I’m trying to build a framework for simulations and would like to keep it sufficiently generic for ‘end users’ to add functions. To that end, I think having a global function pointers array would be ideal. So, I’m trying to do the following (pseudo-coded):
typedef func_ptr_t X(*)(Y, Z)
__device__ func_ptr_t *functions[2];
__device__ X f(Y y, Z z);
main(){
functions[0] = f;
}
This clearly doesn’t work because of the __device__ variables not being allowed to be used on the host side. So, I added a kernel to ‘assign’ the functions.
typedef func_ptr_t X(*)(Y, Z)
__device__ func_ptr_t *functions[2];
__device__ X f(Y y, Z z);
__device__ assign_funcs(index, func_ptr_t fptr){
functions[index] = fptr;
}
main(){
assign_funcs<<<1, 1>>>(0, f);
}
This now compiles but, when I try to call the function, I get an invalid program counter error.
I’m not sure what I’m doing wrong or if this is the right way of doing things. I’ve read some of the posts on similar problems but I can’t grasp what my mistake is. Would anyone care to lend a hand?
You can get what you have working by capturing the device pointer in device code, copying that pointer to host code, and then dispatch with that pointer.
and additionally, cudaMemcpyFromSymbol is designed to copy data from a device variable, not from a device function address.
so capture the device function address in device code, into a device variable. Then copy that variable to host code. The link I gave you already has such an example. here it is again.
You Sir, are a genius! Thanks for your help. Just for completion’s sake, here’s the full pseudocode.
// define a function type
typedef func_ptr_t X(*)(Y, Z)
// device side storage for this typeof functions
__device__ func_ptr_t *functions[2];
// an instance of this function type
__device__ X my_func(Y y, Z z);
// Cuda magic where we get the address of the
// function straight to a pointer
__device__ func_ptr_t capture = my_func;
// actually store the (host-stored) pointer to device address
__global__ assign_funcs(index, func_ptr_t fptr){
functions[index] = fptr;
}
main(){
// temporary storage for function address
func_ptr_t address_stored_on_host;
// copy device function address to temporary storage
cudaMemcpyFromSymbol(&address_stored_on_host,
capture, sizeof(func_ptr_t));
// set the address on the function addresses array
assign_funcs<<<1, 1>>>(0, address_stored_on_host);
}

____

» WHAT TO PRODUCE: Reproduce the passage of the CUDA function-pointer thread starting at "You can get" and ending at "it is again.", replacing "host code" with "host memory" throughout.

» DATASET ENTRIES:
____

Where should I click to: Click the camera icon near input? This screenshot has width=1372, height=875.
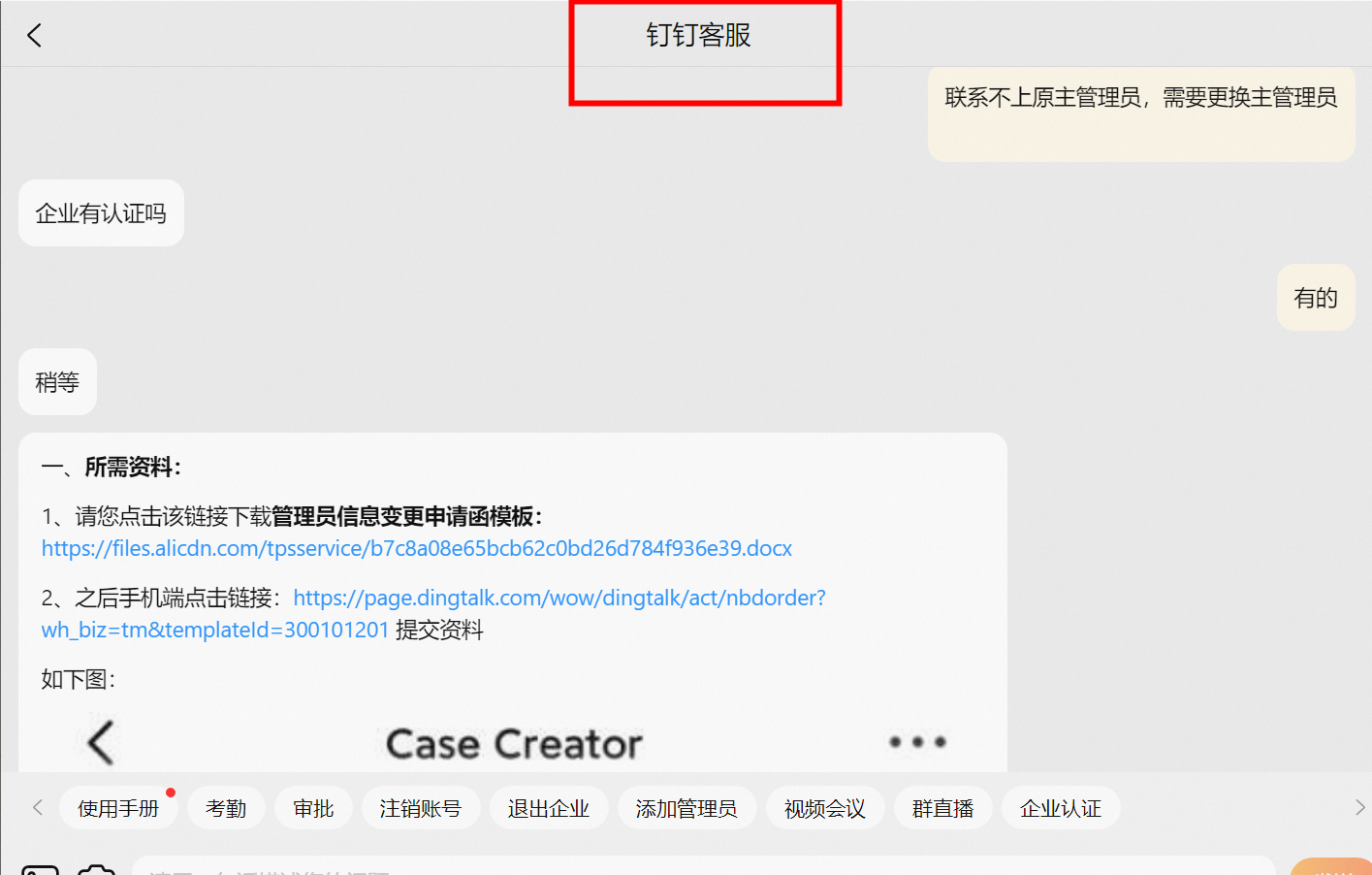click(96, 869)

____

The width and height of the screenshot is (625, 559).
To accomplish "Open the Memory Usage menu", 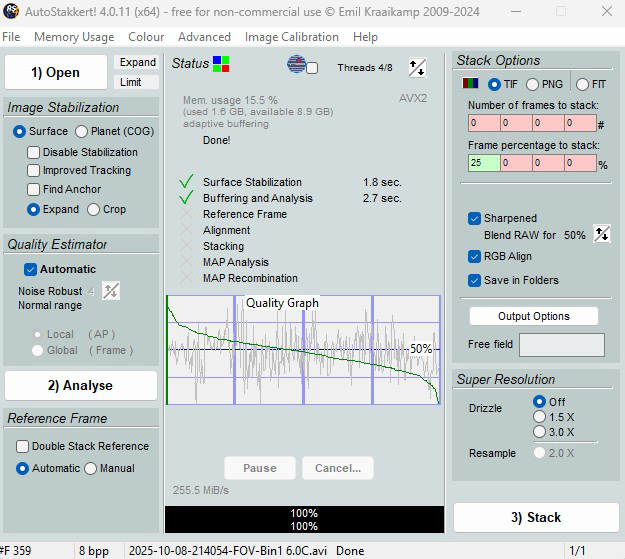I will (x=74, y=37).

____

» FULL ANSWER:
You can get what you have working by capturing the device pointer in device code, copying that pointer to host memory, and then dispatch with that pointer.
and additionally, cudaMemcpyFromSymbol is designed to copy data from a device variable, not from a device function address.
so capture the device function address in device code, into a device variable. Then copy that variable to host memory. The link I gave you already has such an example. here it is again.